>>>>>
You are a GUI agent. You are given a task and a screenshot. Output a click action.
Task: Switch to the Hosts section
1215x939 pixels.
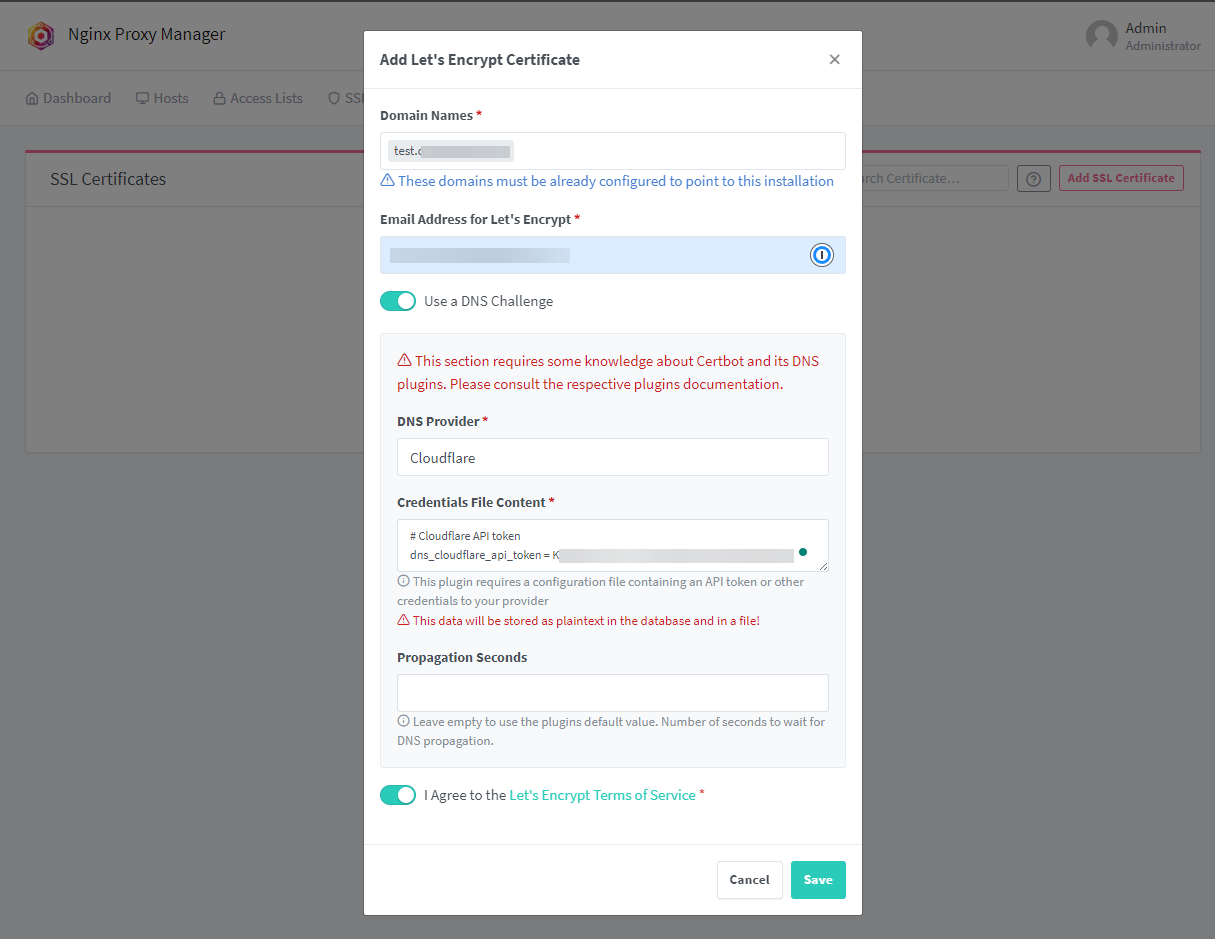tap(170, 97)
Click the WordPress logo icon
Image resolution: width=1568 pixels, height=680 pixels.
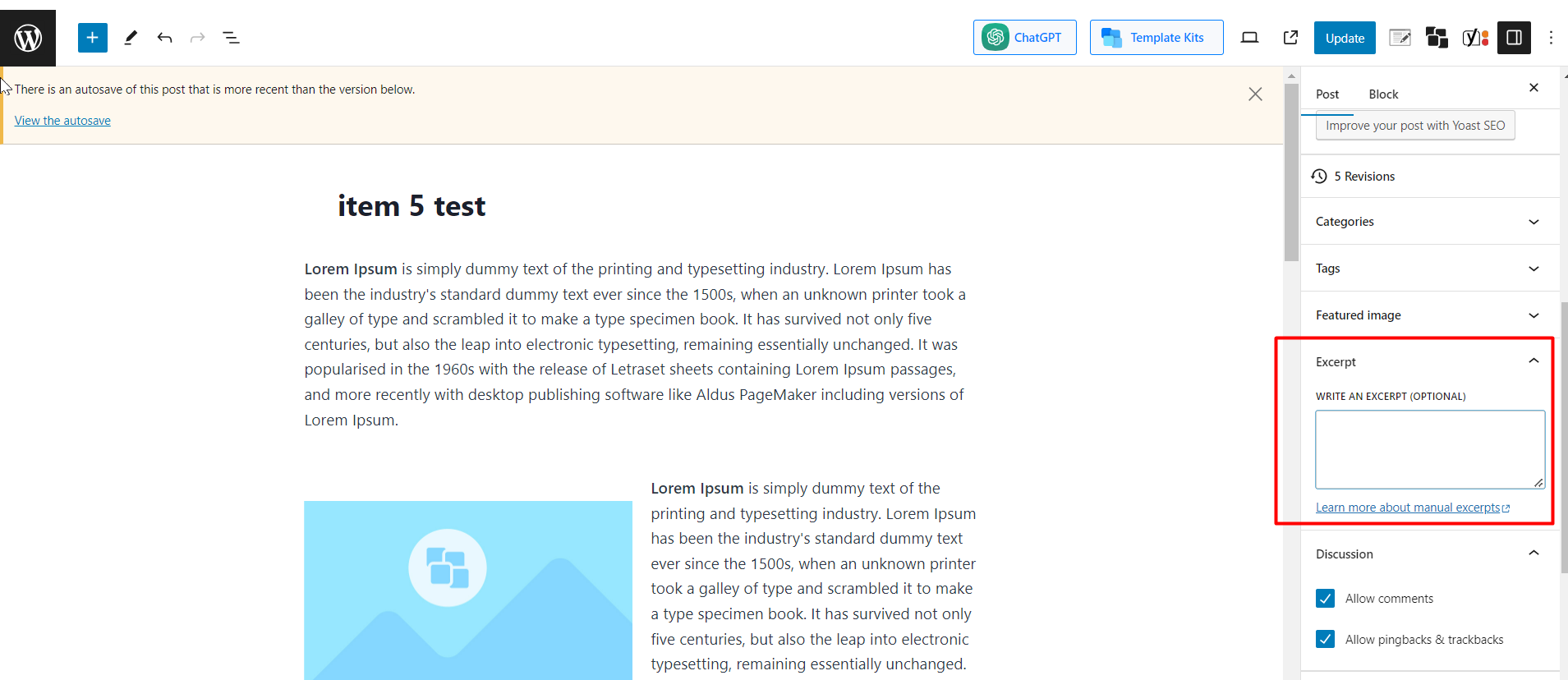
<<<<<
_GOAL OF THE EXERCISE_: Output the records above exactly, omitting the pictures.

_EXERCISE RESULT_:
You are a GUI agent. You are given a task and a screenshot. Output a click action.
Task: Switch to the Hosts section
1215x939 pixels.
tap(170, 97)
Click the WordPress logo icon
Image resolution: width=1568 pixels, height=680 pixels.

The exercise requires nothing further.